Defendant filed a Penal Code section 1538.5 motion seeking to suppress all evidence obtained from his home, car, storage shed, and person. After hearing argument on the motion, the magistrate took the matter under submission. At a separate hearing, the magistrate denied the motion without making any factual findings on the record. Defendant then filed a renewed motion to suppress and a motion to set aside the information pursuant to Penal Code section 995. The superior court denied the renewed motion to suppress. The court denied the Penal Code section 995 motion with respect to count 2, but granted it with respect to count 1.
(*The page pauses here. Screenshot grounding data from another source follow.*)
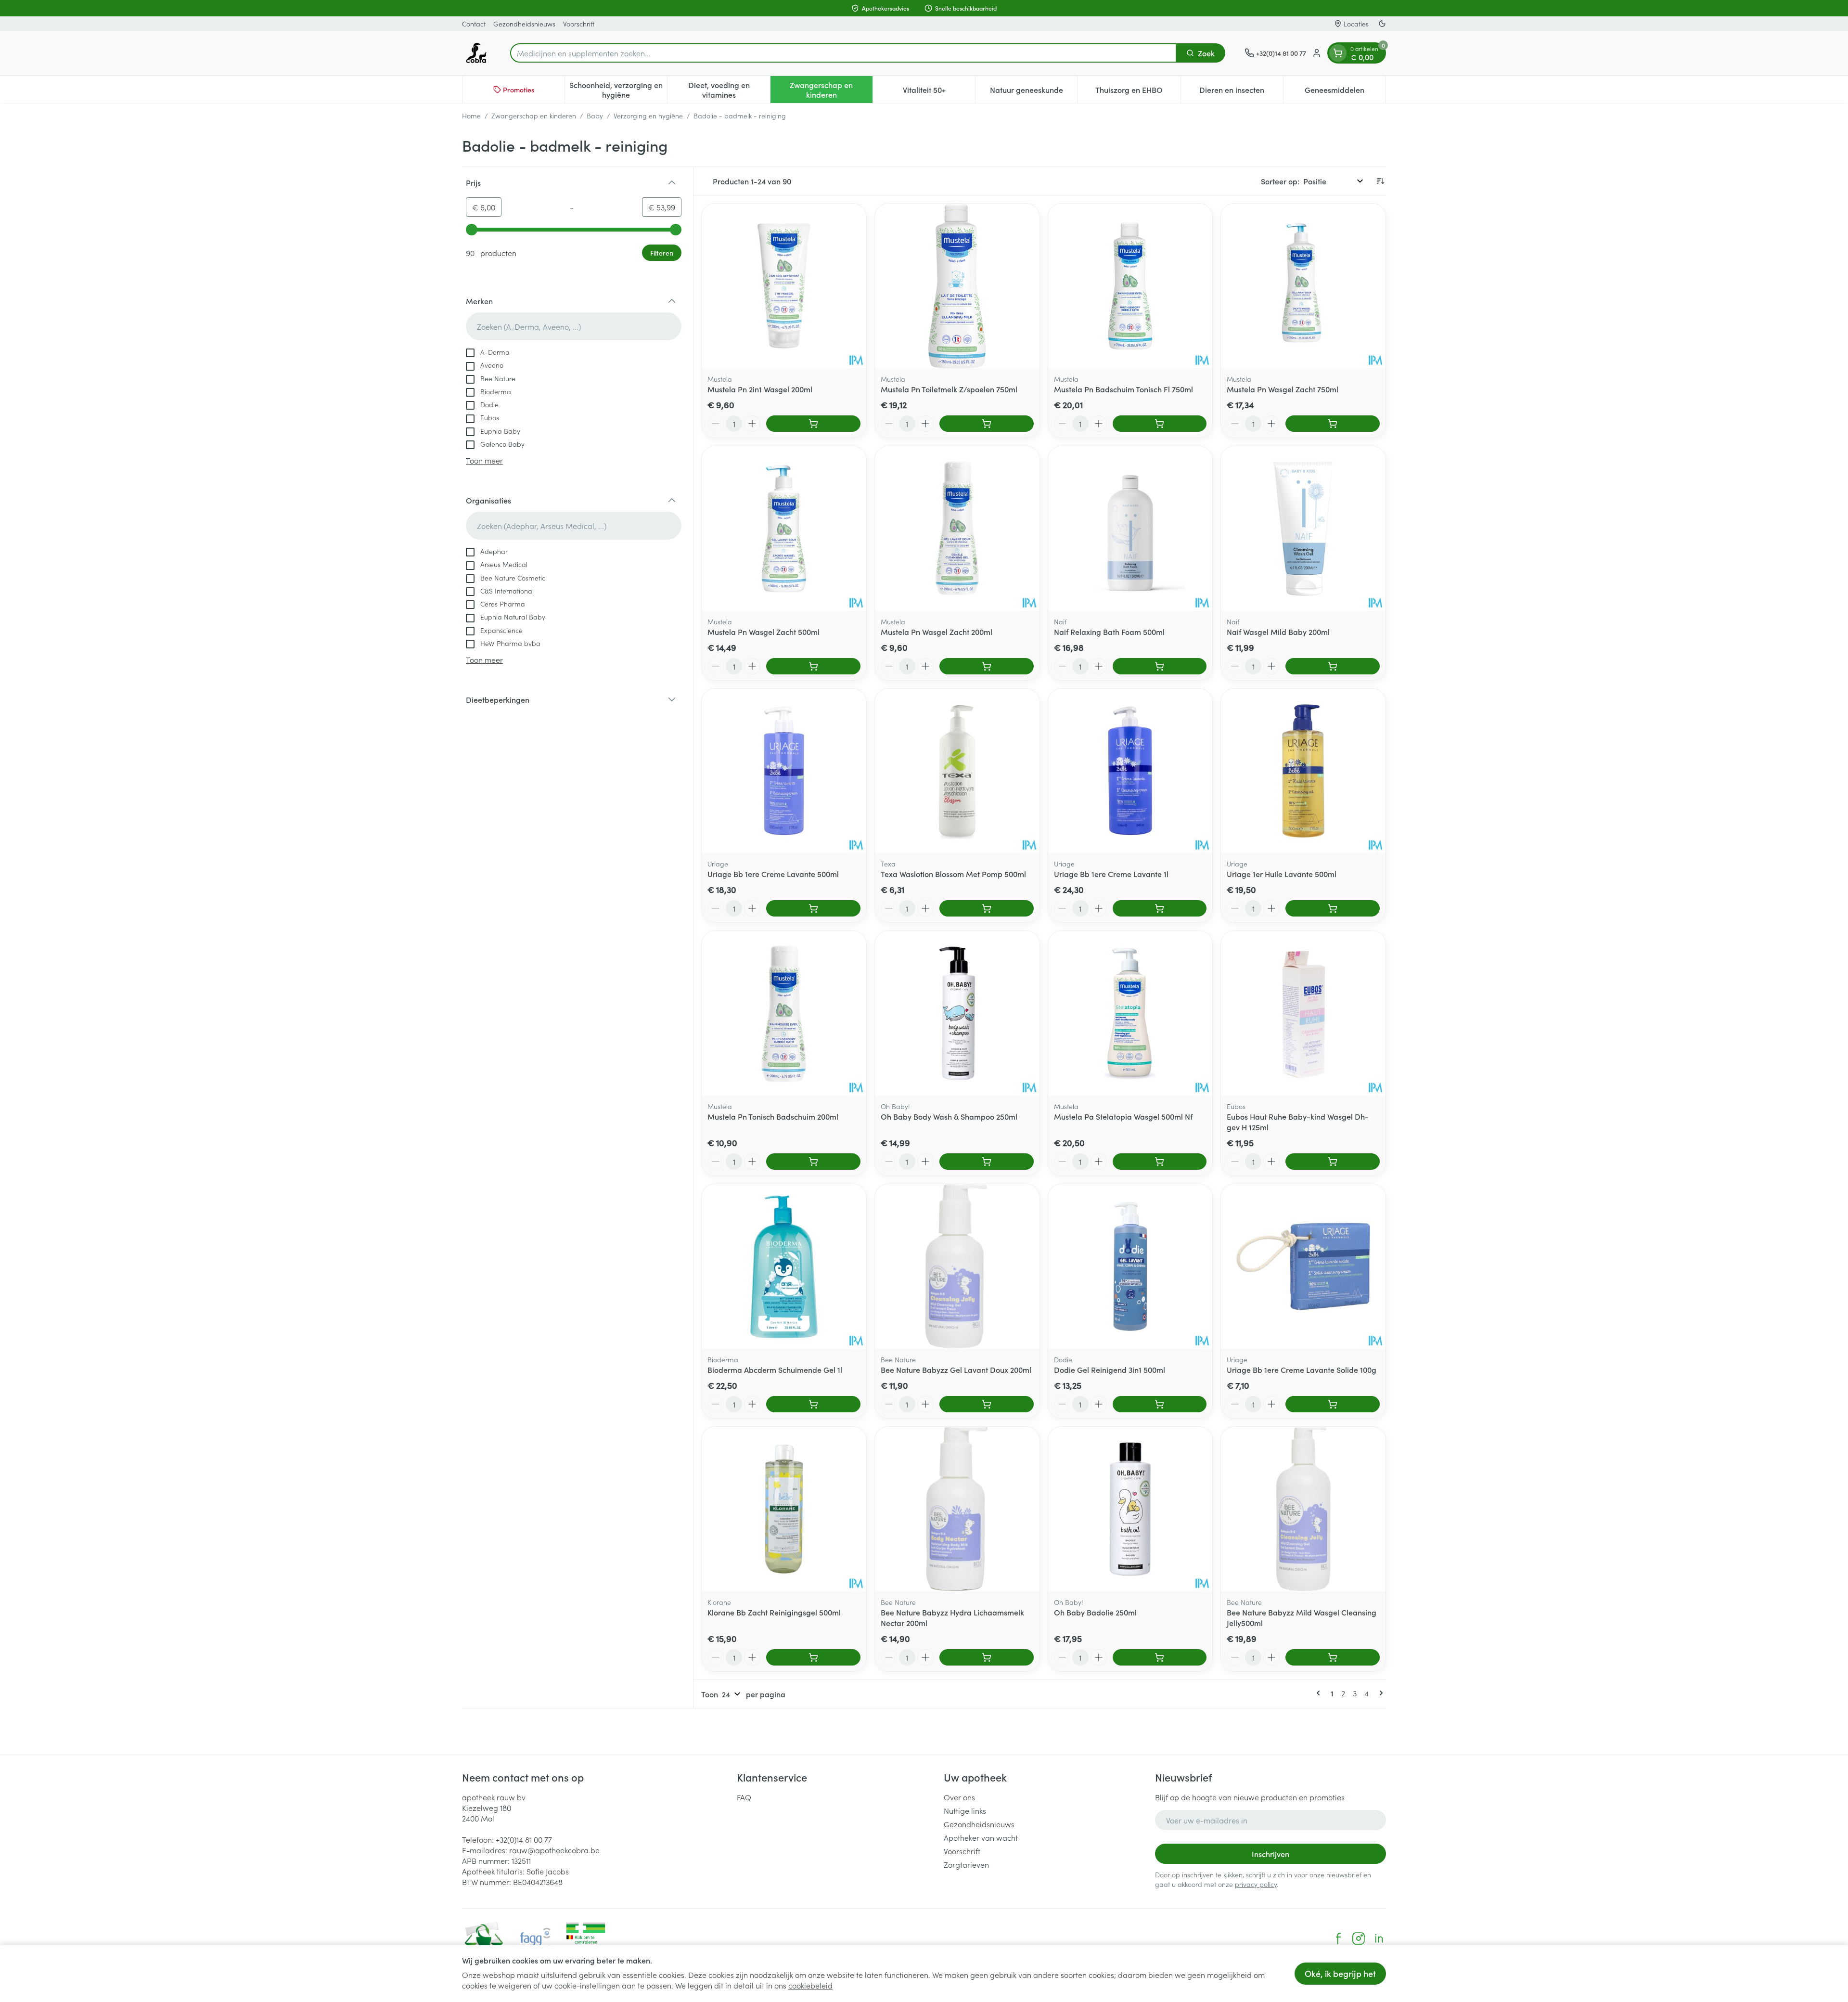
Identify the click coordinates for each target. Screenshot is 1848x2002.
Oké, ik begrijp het (1340, 1973)
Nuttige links (965, 1810)
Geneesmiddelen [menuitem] (1345, 92)
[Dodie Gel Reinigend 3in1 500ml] (1130, 1266)
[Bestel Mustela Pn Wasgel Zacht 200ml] (986, 666)
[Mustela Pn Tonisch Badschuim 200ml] (784, 1013)
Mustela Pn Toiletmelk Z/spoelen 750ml (949, 389)
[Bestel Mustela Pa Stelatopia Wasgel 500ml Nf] (1160, 1161)
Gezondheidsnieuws (524, 23)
In exchange for the dismissal of the other charges and the grant of formal probation, the defendant subsequently pleaded no contest to violating section 11360, subdivision (a)(3), with the admission that he was armed within the meaning of Penal Code section 12022, subdivision (a)(1), during the offense.
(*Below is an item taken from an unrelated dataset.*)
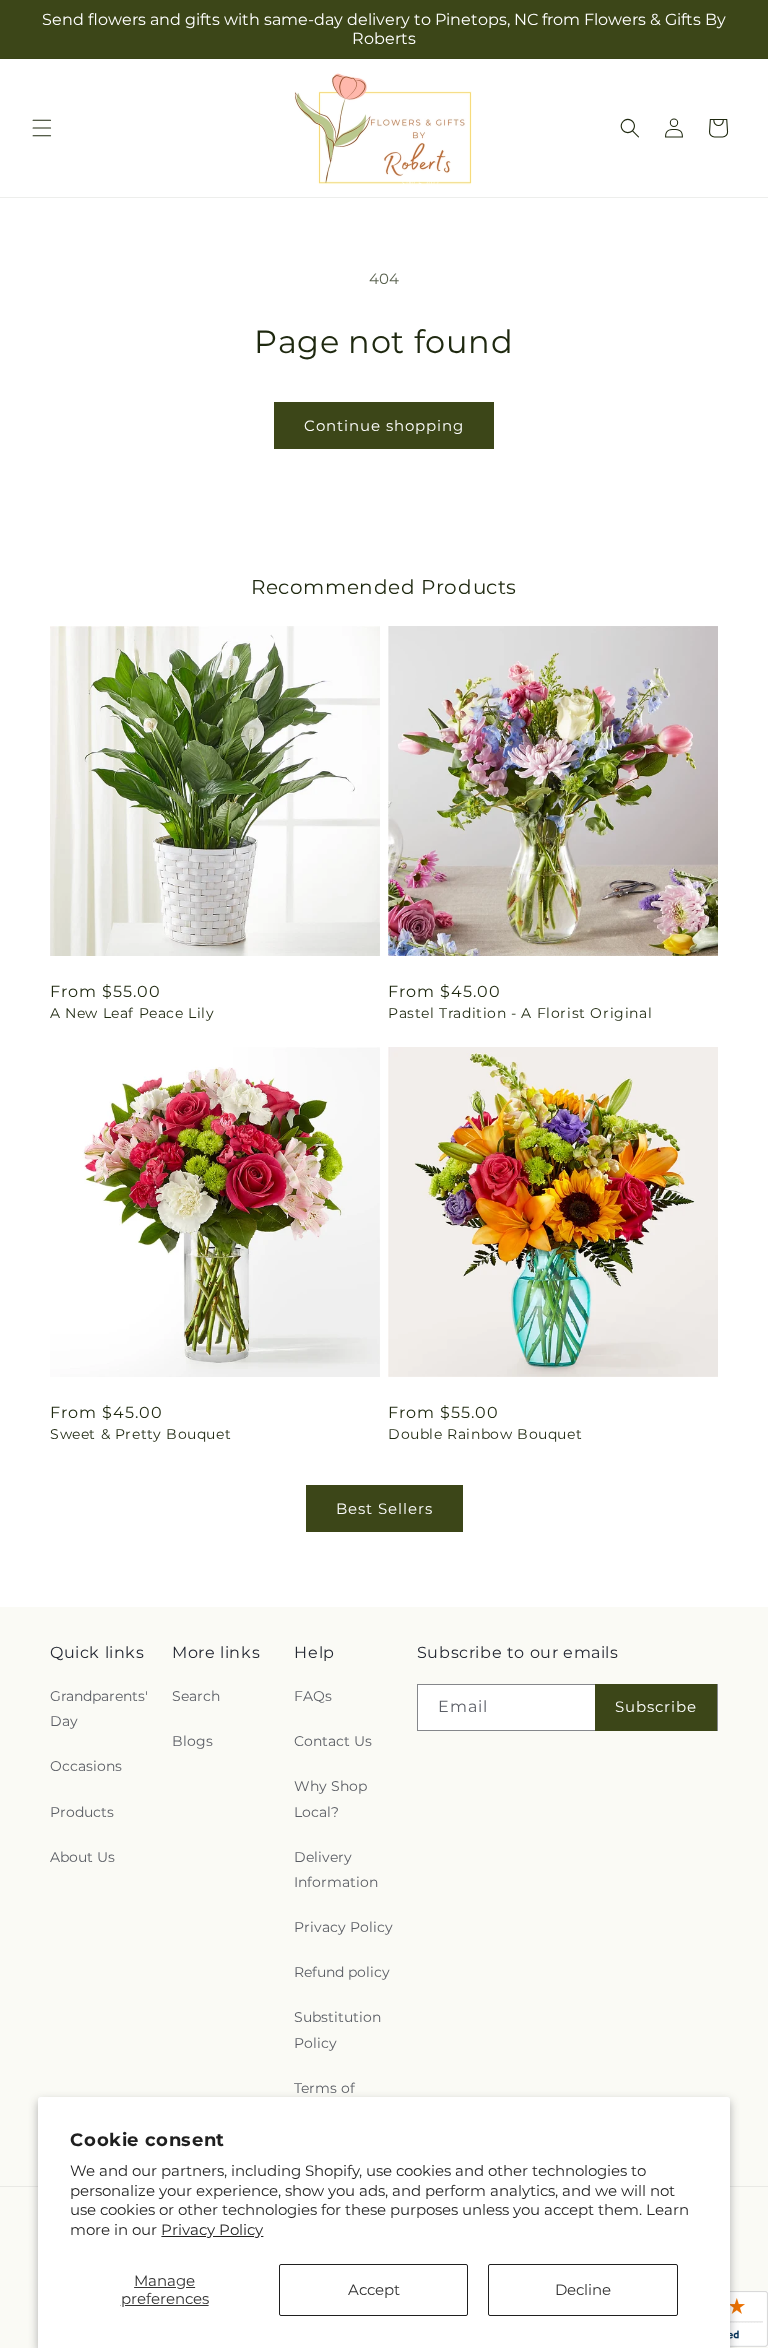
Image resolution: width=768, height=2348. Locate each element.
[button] (42, 128)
A sentencing hearing was conducted on February 16, 2018. Before suspending imposition of sentence, the court granted defendant formal probation for a period of three years with various conditions, including that he serve six months in the county jail. The court also imposed various fines and fees. This timely appeal followed.

II. DISCUSSION

Defendant contends that the court erred in denying his suppression motion. He argues that the initial entry into his home was unconstitutional because his consent to search was invalid, having been obtained while he was unlawfully detained, and the exigent circumstances exception to the warrant requirement did not apply. While the evidence at issue was seized during the execution of subsequently obtained search warrants, he contends that those search warrants were invalid because they were based on evidence acquired during the initial illegal search. Finally, defendant maintains that the "good faith" exception to the exclusionary rule announced in Leon does not apply under the present circumstances. The Attorney General responds that defendant was never detained and even if he was, that detention was supported by reasonable suspicion. Alternatively, the Attorney General argues that the initial warrantless entry was reasonable under the exigent circumstances exception to the warrant requirement to prevent destruction of evidence. We conclude that exigent circumstances justified the initial warrantless entry. Accordingly, we do not address whether defendant was detained, whether officers had reasonable suspicion to carry out a theoretical detention, or whether the evidence should have been excluded based on a Fourth Amendment violation.

A. Standard of Review

When a renewed motion to suppress is submitted to the superior court on the preliminary hearing transcript, " 'the appellate court disregards the findings of the superior court and reviews the determination of the magistrate who ruled on the motion to suppress, drawing all presumptions in favor of the factual determinations of the magistrate, upholding the magistrate's express or implied findings if they are supported by substantial evidence, and measuring the facts as found by the trier against the constitutional standard of reasonableness.' " (People v. Hua (2008) 158 Cal.App.4th 1027, 1033 (Hua).) "If factual findings are unclear, the appellate court must infer 'a finding of fact favorable to the prevailing party on each ground or theory underlying the motion.'" (People v. Middleton (2005) 131 Cal.App.4th 732, 738; see also People v. Munoz (2008) 167 Cal.App.4th 126, 132-133.) In exercising our independent judgment as to whether the search or seizure complied with the Fourth Amendment under those facts, "[w]e affirm the trial court's ruling if correct under any legal theory." (Hua, supra, at p. 1033; People v. Lenart (2004) 32 Cal.4th 1107, 1119; People v. Zapien (1993) 4 Cal.4th 929, 976.)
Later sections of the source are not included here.